Tra fotografia e storia. David Rubinger a Roma
Museo di Roma in Trastevere, Roma – fino al 4 novembre 2018. A settant’anni dalla fondazione dello Stato di Israele, le fotografie di David Rubinger ne ripercorrono la storia.
Messaggi di pace che si intersecano con strumenti di guerra; storie di fughe, di transito, di destinazioni lontane cercate in sogni di speranza. Occhi di bimbi che hanno perso il brilluccichio dell’ingenuità che appartiene loro per nascita. Oltre sessanta scatti in bianco e nero che condensano in immagini emozionali attimi di dolore, vite combattute, conquiste della memoria; fotografie realizzate da David Rubinger (Vienna, 1924 ‒ Gerusalemme, 2017), individuo dalla particolare sensibilità artistica e umana, maestro dell’obiettivo.
Un viaggio che ha inizio con uno scatto, un fotogramma che promette la fine di una guerra infinita in virtù della tanto agognata pace. Immagini dotate di rumori, odori, che catturano la realtà cruda offrendola ai sensi e condensando la storia in uno scatto.
SCATTI MEMORABILI
Rubinger irruppe nel fotogiornalismo, al quale si dedicò per cinquant’anni, seguendo le guerre di Israele, avendo accesso agli spazi dedicati ai leader governativi; un’occasione senza precedenti che portò a scatti memorabili come quelli di Golda Meir con l’immancabile sigaretta. Fotografie che mostrano uno spaccato di quotidianità, immortalando Shimon Peres mentre riordina i libri della sua biblioteca o Ehud Olmert che aiuta la moglie in cucina o, ancora, David Ben Gurion con il pugno alzato e i capelli scomposti dal vento.

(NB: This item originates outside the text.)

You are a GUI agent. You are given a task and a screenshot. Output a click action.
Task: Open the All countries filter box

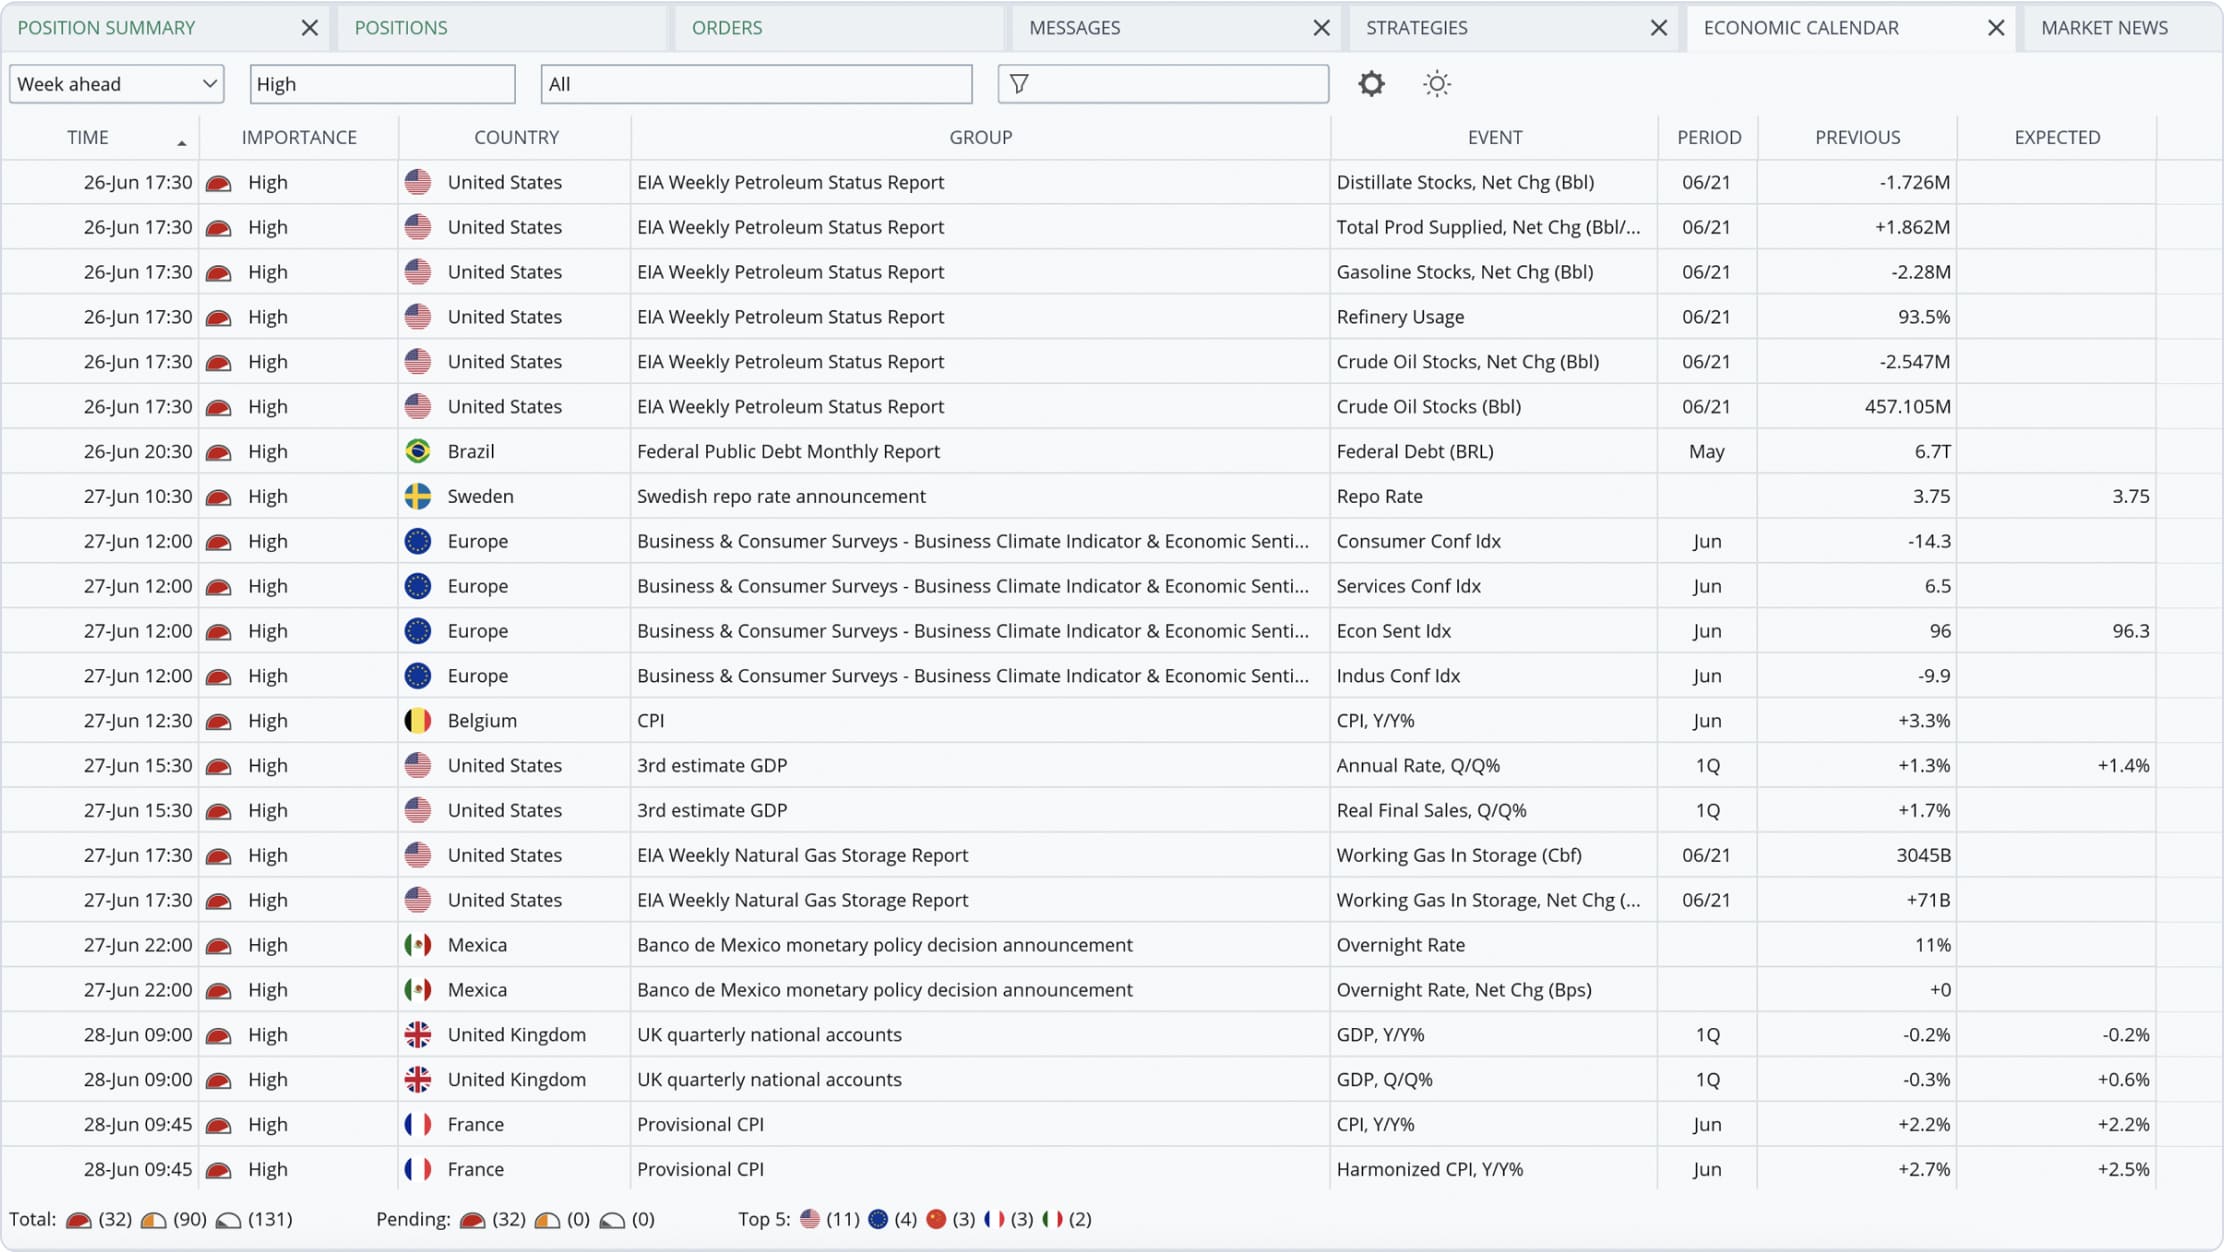tap(756, 84)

Storie di donne coraggiose che resistono e combattono, che si prendono cura dei feriti. Capi di governo il cui sangue ha ormai imbrattato ogni canto di pace. Sagome nel deserto, tracce di guerra che avanzano nel Sinai. Tessere di un mosaico che restituisce una visione complessiva amara. Occhi che non vedono ma che accarezzano l’utopia di una patria libera; occhi emozionati che contemplano la speranza, come quelli di un gruppo di paracadutisti immortalati con le spalle al Muro occidentale mentre volgono lo sguardo lontano.
SEMPLICI VERITÀ
Una produzione, quella di Rubinger, che giunge al cuore di chi osserva le sue fotografie, così semplici eppure così veritiere, specchio di storie non edulcorate da alcun artificio ricercato per inseguire scatti sensazionali. Una storia fatta di uomini, di donne, di bambini, di un’umanità che ha combattuto per mutare il corso della storia. Una sensibilità probabilmente accentuata dalle vicissitudini personali che lo videro emigrato in Palestina nel ’39 e sfuggire alle persecuzioni razziali.